Well, now that I've finished reading Kelley Armstrong's very entertaining "Women of the Otherworld" books, I've now started into reading some of the novels on my University reading list. Yippee! A Sweetness in the Belly is to be read first - for no other reason than the green, beige, and pink stripe format of the cover caught my eye about a hundred times when I was working at Coles. Bad memories? Nah - I loved working there. It was getting fired that sucked.
Anyway, I'm already loving it. I adore books that begin with a language or a style or a story that immediately grabs me - these books are like waking up on a Saturday, when you know that there are two days of glorious non-work, or non-school ahead of you. Here, when a book begins well, it's wonderful because I know there are at least three hundred pages of similar goodness to go.
Granted, I have come to love good books that begin more slowly, but they're more like schooldays where they start with some trepidation (because I know that there are math classes, and social studies classes, and science classes ahead), but then as I progress I find out that we have a substitute teacher in math, we're watching a movie in social studies, and science is cancelled by a fire drill. All in all, it ends as a pretty good day. Still not quite as good as waking up on a Saturday, though.
Anyway - I finished the T.A. Barron Great Tree of Avalon series, and it tried my confidence as a reviewer, at least a little. I had very good reasons for the critique I gave of it (negative), and I think I backed them up very well, but when I read the blurb sheet presented in the press kit that has quotations from Madeleine L'Engle and Lloyd Alexander (two YA authors I love and have loved since I was eight) lauding a work I dispised, it's a bit of a kick in the teeth. I want to be like L'Engle and Alexander, I think they're wonderful writers, and I certainly don't want to question their taste by hating on a book they seemed to have enjoyed. But that book was so very unpleasant to read.
It's also a blow to the ego when yet another book I reviewed badly (Od Magic, Patricia A. McKillip) ends up nominated for a major fantasy award. Again - I had good reasons for not liking it, but sometimes I feel badly about it.

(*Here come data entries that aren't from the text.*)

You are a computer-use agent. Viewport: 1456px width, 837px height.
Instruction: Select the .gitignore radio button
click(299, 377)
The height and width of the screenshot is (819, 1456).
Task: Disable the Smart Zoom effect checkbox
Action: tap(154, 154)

I wonder, everyone else seems to have liked it - I must have missed something. Or my favourite authors like it, so who am I to say it's bad? The fear of being too superficial or unintelligent a reader to catch the positive points that so many other people seem to have gotten from a novel can be daunting. I love Madeleine L'Engle and Lloyd Alexander, but T.A. Barron, you are no L'Engle or Alexander. Not even close, in my estimation.